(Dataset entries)
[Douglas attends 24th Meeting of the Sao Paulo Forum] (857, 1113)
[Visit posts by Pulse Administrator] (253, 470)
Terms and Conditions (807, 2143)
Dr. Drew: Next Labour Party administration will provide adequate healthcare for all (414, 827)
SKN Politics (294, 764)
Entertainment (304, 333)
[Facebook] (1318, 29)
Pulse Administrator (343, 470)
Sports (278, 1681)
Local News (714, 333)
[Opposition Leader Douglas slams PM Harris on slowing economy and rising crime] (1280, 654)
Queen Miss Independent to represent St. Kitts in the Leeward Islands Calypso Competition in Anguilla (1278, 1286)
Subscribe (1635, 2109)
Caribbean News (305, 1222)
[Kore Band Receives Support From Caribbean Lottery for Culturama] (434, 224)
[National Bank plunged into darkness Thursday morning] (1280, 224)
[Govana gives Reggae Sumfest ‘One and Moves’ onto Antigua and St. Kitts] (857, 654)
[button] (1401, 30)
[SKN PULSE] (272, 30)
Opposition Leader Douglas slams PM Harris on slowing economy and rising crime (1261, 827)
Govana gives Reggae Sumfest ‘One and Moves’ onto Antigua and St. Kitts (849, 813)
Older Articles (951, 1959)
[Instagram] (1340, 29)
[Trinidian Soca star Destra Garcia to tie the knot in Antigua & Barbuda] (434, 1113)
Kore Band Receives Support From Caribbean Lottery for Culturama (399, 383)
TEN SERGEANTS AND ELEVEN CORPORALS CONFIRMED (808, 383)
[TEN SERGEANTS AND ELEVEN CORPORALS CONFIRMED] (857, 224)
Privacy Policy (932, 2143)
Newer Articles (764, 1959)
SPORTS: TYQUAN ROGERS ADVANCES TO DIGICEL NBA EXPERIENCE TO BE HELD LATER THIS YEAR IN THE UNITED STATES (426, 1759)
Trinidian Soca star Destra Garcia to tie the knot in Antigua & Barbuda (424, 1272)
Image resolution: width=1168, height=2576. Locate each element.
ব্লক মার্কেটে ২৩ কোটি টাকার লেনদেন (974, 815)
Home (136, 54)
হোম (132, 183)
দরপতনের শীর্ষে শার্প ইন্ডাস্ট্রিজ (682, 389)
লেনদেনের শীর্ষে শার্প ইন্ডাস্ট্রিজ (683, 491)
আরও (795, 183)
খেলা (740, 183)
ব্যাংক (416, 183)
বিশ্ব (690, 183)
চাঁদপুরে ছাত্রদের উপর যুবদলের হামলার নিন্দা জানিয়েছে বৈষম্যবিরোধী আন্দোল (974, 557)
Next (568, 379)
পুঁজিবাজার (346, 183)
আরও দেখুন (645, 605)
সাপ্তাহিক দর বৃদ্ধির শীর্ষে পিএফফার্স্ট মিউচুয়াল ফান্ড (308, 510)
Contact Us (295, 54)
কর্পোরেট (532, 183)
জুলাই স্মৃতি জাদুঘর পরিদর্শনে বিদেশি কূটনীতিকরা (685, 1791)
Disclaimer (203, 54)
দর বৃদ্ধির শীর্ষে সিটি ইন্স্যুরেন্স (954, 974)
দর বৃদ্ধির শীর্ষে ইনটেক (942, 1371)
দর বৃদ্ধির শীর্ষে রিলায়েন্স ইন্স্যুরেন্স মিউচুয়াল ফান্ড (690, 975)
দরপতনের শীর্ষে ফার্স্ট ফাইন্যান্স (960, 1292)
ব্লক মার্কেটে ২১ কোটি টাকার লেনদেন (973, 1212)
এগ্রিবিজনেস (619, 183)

→ **What is being asked**:
Look back at the entries above. Retype the line with "[TEN SERGEANTS AND", the line with "আরও (795, 183)", and all lines in between.

→ **Written response**:
[TEN SERGEANTS AND ELEVEN CORPORALS CONFIRMED] (857, 224)
Privacy Policy (932, 2143)
Newer Articles (764, 1959)
SPORTS: TYQUAN ROGERS ADVANCES TO DIGICEL NBA EXPERIENCE TO BE HELD LATER THIS YEAR IN THE UNITED STATES (426, 1759)
Trinidian Soca star Destra Garcia to tie the knot in Antigua & Barbuda (424, 1272)
Image resolution: width=1168, height=2576. Locate each element.
ব্লক মার্কেটে ২৩ কোটি টাকার লেনদেন (974, 815)
Home (136, 54)
হোম (132, 183)
দরপতনের শীর্ষে শার্প ইন্ডাস্ট্রিজ (682, 389)
লেনদেনের শীর্ষে শার্প ইন্ডাস্ট্রিজ (683, 491)
আরও (795, 183)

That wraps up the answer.